Key Responsibilities

• Conduct vulnerability assessments and penetration testing on a wide range of critical web applications.
 Leverage SAST and DAST tools to identify and analyze security issues, recommending effective remediation strategies.
• Design and implement secure software systems, ensuring that security is an integral part of the software design process.
• Collaborate with the development team to apply secure design principles and patterns.
 Identify potential security vulnerabilities during the design phase and propose secure solutions.
• Perform security assessments of web services and APIs, including identity and token authentication and authorization mechanisms.
• Deep dive into existing implementations to thoroughly assess security posture.
• Collaborate with the development team to implement secure architecture and design principles.

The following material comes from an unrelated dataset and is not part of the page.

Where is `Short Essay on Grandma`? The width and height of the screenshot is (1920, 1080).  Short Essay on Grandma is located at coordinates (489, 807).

• Stay up to date on emerging threats like DDoS, ransomware, and supply chain attacks, and implement countermeasures.

Qualification
• 4- 6 years of experience in product and application security with production/cloud experience
• Thorough understanding of HTTPS, TLS 1.2, TLS 1.3, and public/symmetric key cryptography.
• Proficiency in security tools like Burp Suite, Nmap, ZAP, Black duck Hub, NVD, and CVE/CWEs.
• Knowledge of secure implementations on cloud platforms.
• Experience with one or more of the following:
>Front-end technologies such as Angular, React, or JavaScript.
>Back-end technologies such as Java, Node.js, TypeScript, Spring, or C
Bonus Points
Experience in the financial domain.
Experience with OWASP Top 10, SANS Top 25, BDH, and Palo Alto advisories.